The final team scores were: Valley, 102.5; Jefferson, 99; Alamosa, 98.
A big swing match came in the 132 final, pitting Valley's Brandon Damian and Jefferson's Kyle Cisneros head to head. Sisneros took the win and gave Jefferson separation.
"We knew that was a very important match," Linsacum said. "Sometimes things happen for a reason, you know, put a little extra stress on us. Aaron and Josh all year have welcomed that stress. They've never faltered from their gameplan, regardless of the situation.
The Vikings fought right back in the 145 bracket as Aaron Trujillo capped his career with back-to-back individual titles.
"Its so big," Trujillo said. "At the beginning of the season, my ultimate goal was to get that second state title, and I'm more pumped than ever that I got that. I knew I was going to take it at this weight class and I did."
All that was left was Flanagan to win his match at 170 and Valley was able to hold on to the team championship.
"It did come down to that 170 match," Linsacum said. "We were 1-1 with that kid on the season. So, that was the make it or break it time. We had a gameplan going in and we accomplished what we needed to accomplish."
Valley had two individual champions: Flanagan at 170 and Trujillo at 145. Trujillo won the 138-pound final last year and earned his fourth team championship ring Saturday night.
"(Trujillo) was part of a state championship team his entire high school career, not many people can say that," Linsacum said. "He's gonna be missed. He's going to be hard to replace. He's one of those kids that you dream about as a coach."
"You can't coach kids to the style that Aaron Trujillo has. You either have it or you don't."
Freshman Jaziah Whaley also took third place in a hard-fought 4-3 tiebreaker win in the 152 division.
"Right now we're relishing in this and we're super excited for what we've accomplished, but tomorrow it's back to the drawing board," Linsacum said. "Let's get five, let's get one for the thumb."
Alamosa's Isaiah DeLaCerda and Fort Lupton's Jody Sandoval II became three-time champions. DeLaCerda pinned A.J. Serna in the 113 bracket, while Sandoval II beat Moises Juarez in the 126 bracket.
"I was nervous more for the first and the second more than I was for this one," DeLaCerda said. "I've always said that I don't know if I deserve to be with names like Sonny and Cody (Yohn) and all those guys."
Of course, DeLaCerda is referring to former Alamosa three-time champions Sonny and Cody Yohn.
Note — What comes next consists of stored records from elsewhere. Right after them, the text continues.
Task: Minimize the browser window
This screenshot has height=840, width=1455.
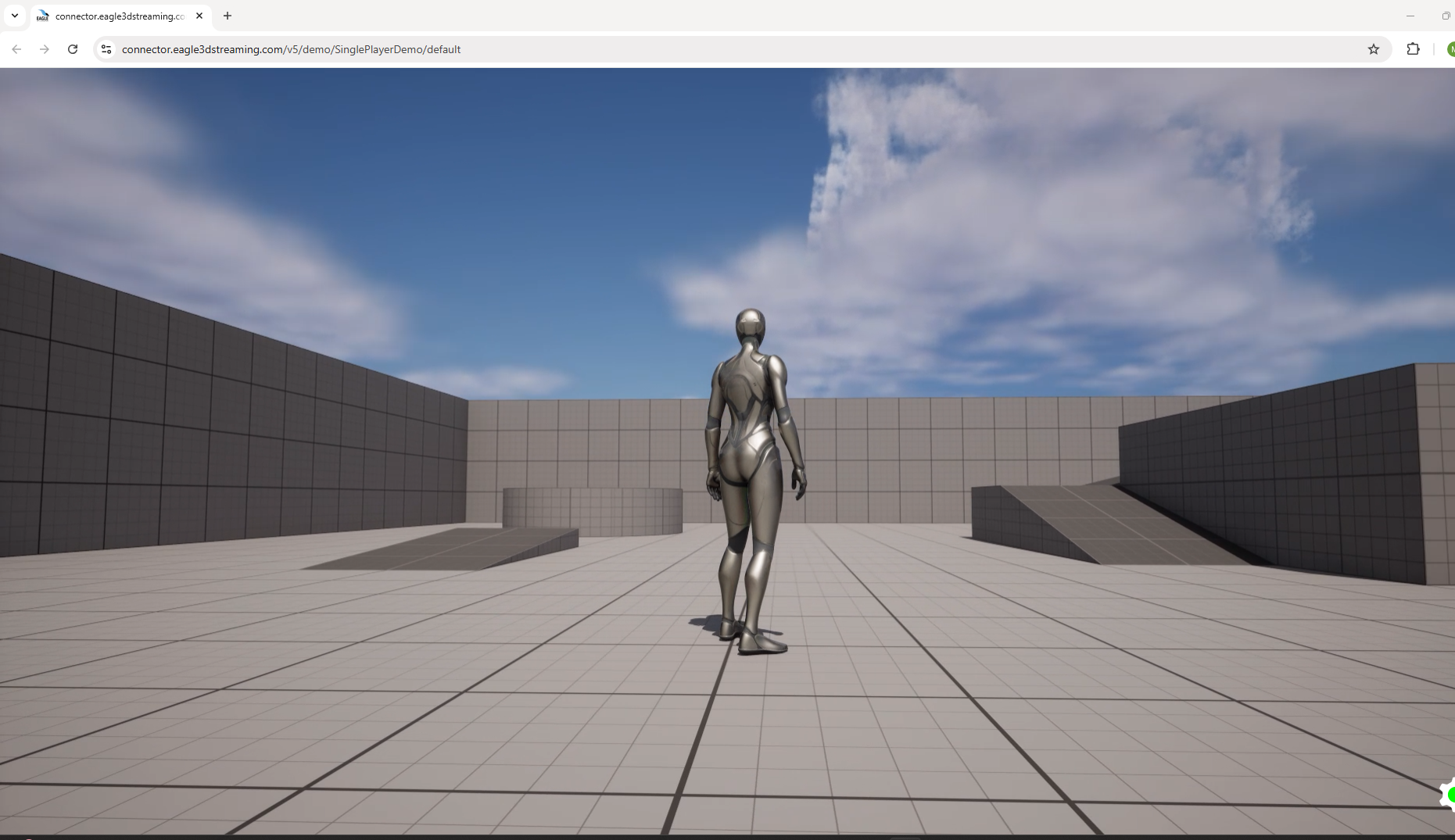Action: tap(1410, 16)

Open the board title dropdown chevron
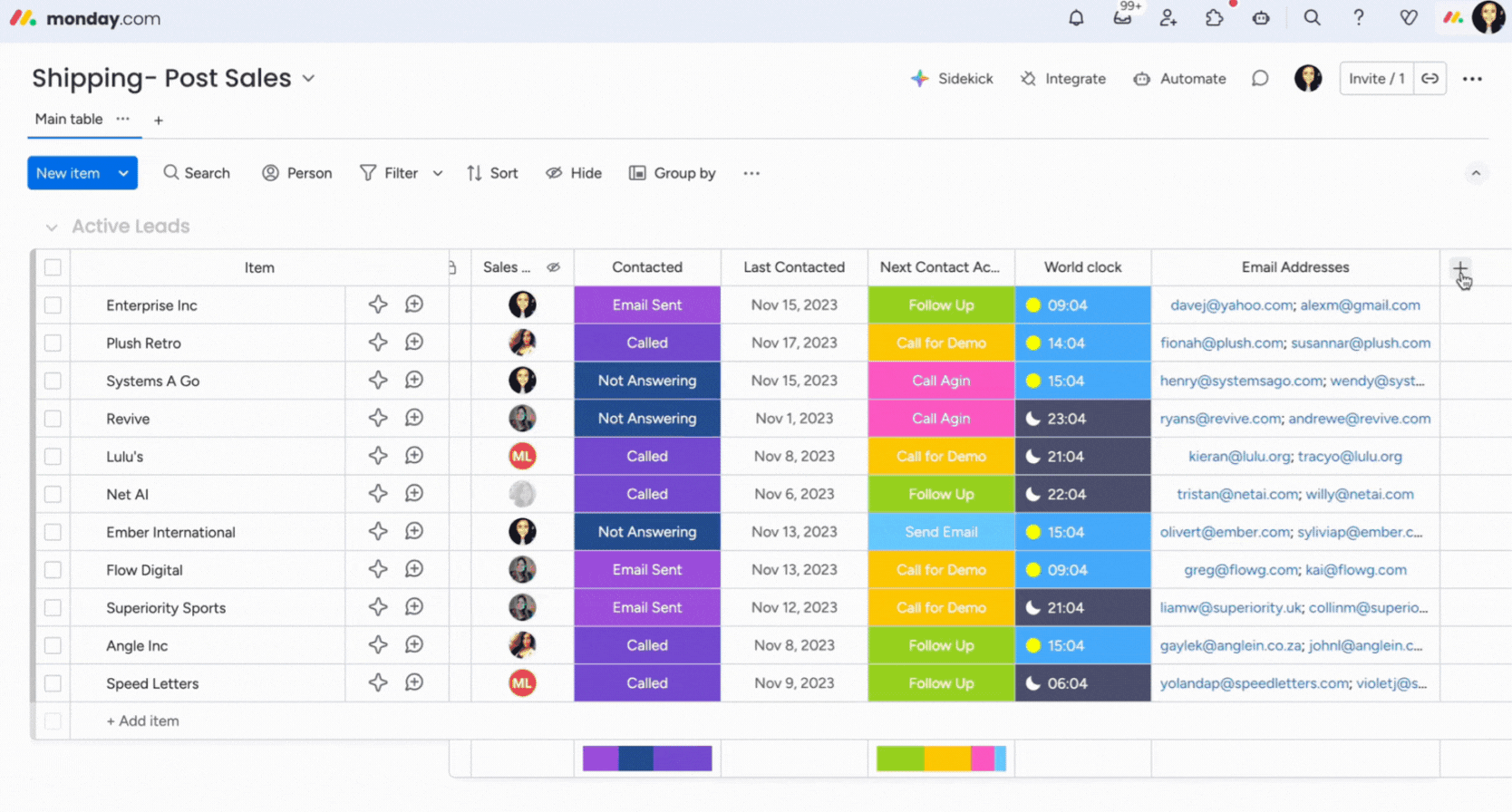pyautogui.click(x=308, y=79)
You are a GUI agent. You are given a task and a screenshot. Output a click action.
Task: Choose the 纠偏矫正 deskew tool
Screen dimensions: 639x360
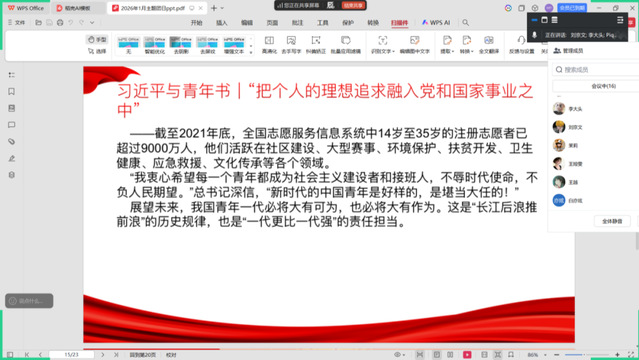click(x=316, y=44)
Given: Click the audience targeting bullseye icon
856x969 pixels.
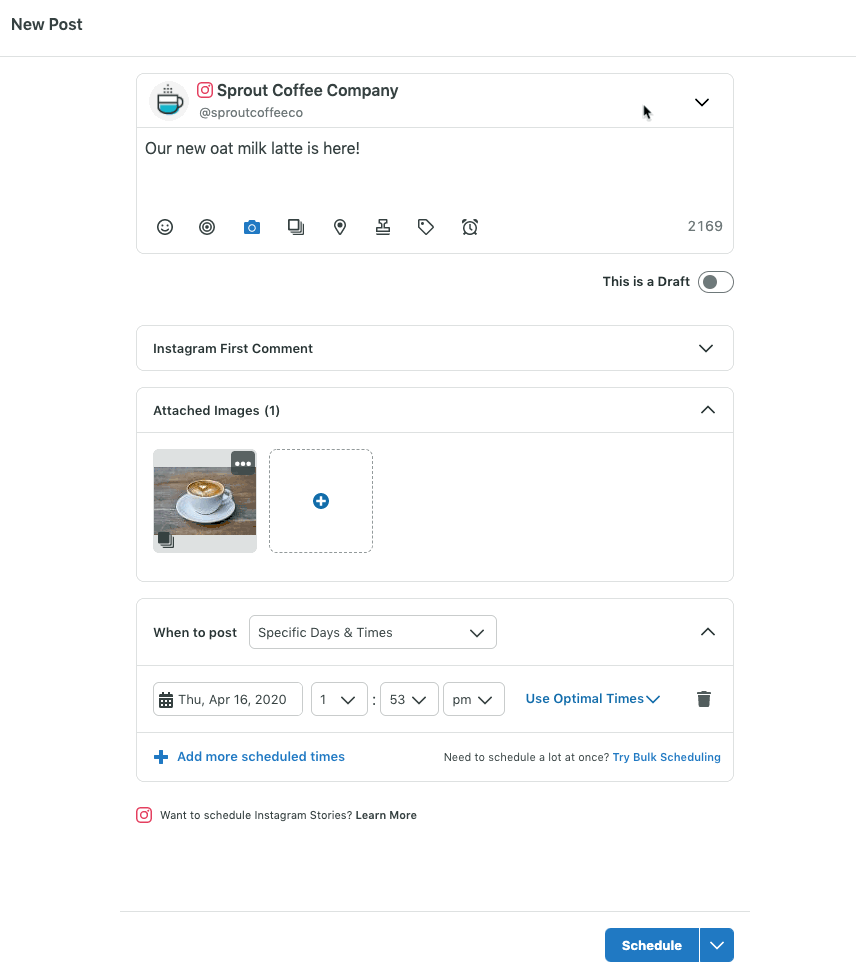Looking at the screenshot, I should pos(207,227).
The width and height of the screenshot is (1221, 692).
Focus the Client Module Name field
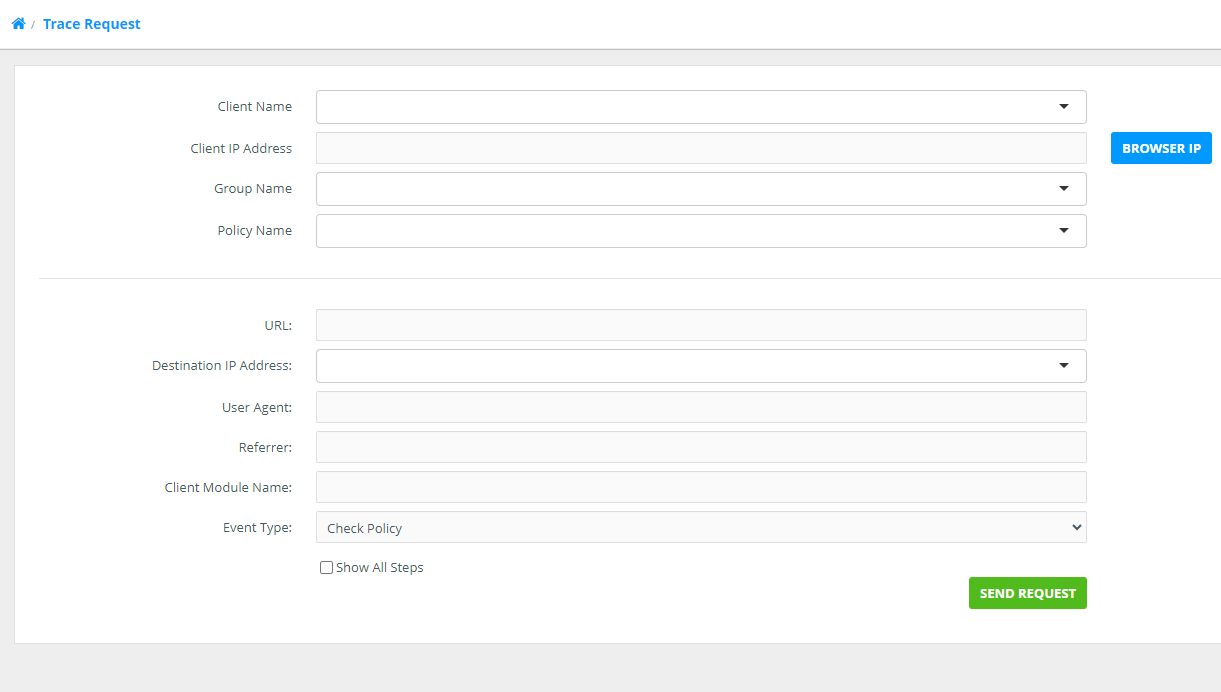point(700,487)
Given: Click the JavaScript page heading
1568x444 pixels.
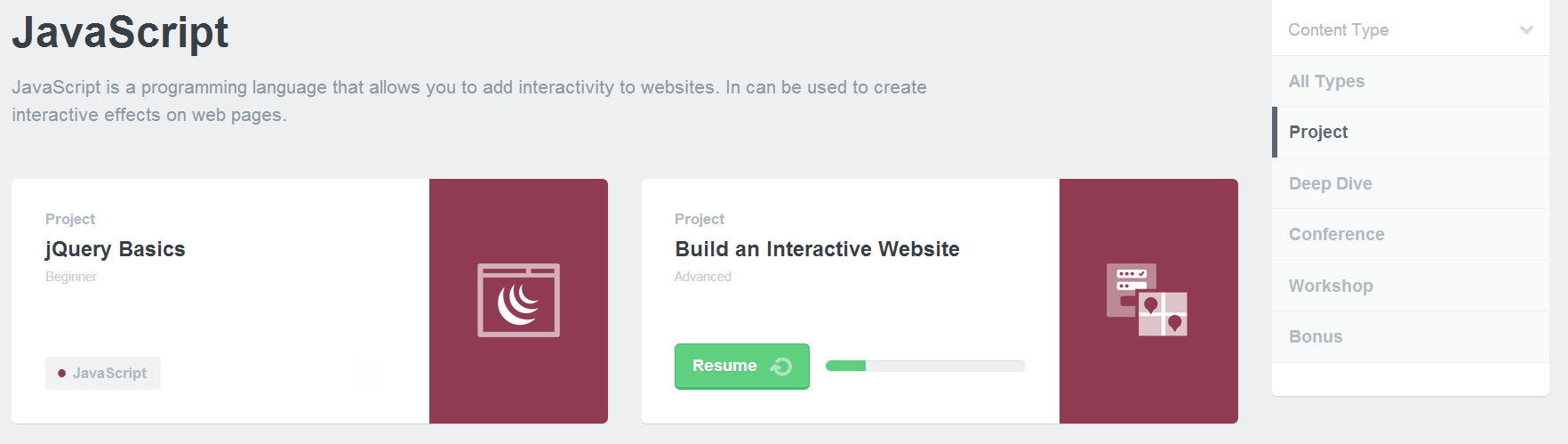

DeLaCerda watched his brother, Elijah DeLaCerda lose a tough match in the 106 bracket to Fort Lupton's Jacob Duran just before his match. He gave off an aura of controlled anger and let it out on his opponent.
"We were hoping that we could both come away with a title today, so I went out there upset that he didn't get it," DeLaCerda said. "I went out there and had to do it for both of us. I was fighting extra hard for that."
DeLaCerda put himself with exactly those wrestlers he named Saturday.
Sandoval II came away with a 2-0 win. As for what was going on in his head, Sandoval II kept pushing himself to persevere.
"I had to keep working, the match wasn't over yet," Sandoval II said. "So, keep on working, keep on pushing."
The thoughts about a possible three-peat came into his head right before the match, but Sandoval II let it carry him rather than weigh him down.
"After the 113-pounder won it, and they announced it, it got in my head that this is my third," Sandoval II said.
In the 285 bracket, Delta's Logan Church made his way through the one and four seeds, but was unable to claim the title over Sheridan's Ricky Ayala. Ayala was the 220 champion last year, and now adds the 285 title to his accolades.
In 195, Alameda's Fabian Estrada pinned Ridge View's Deven Mosman.
Centauri's Joe Chavez won his 120-pound match by major decision, 17-3. Holy Family's Kolsen Welham added his own title win by major decision in the 160 bracket.
In the 138 bracket, Noah Hermosillo of Eagle Valley topped former 2A title holder Quinton Montague.
Eaton's Isaiah Salazar won a close 3-1 match at 152 over Jimmy Laconte, and La Junta's William Tyler beat Nathan Johns of The Classical Academy 3-2 in 182.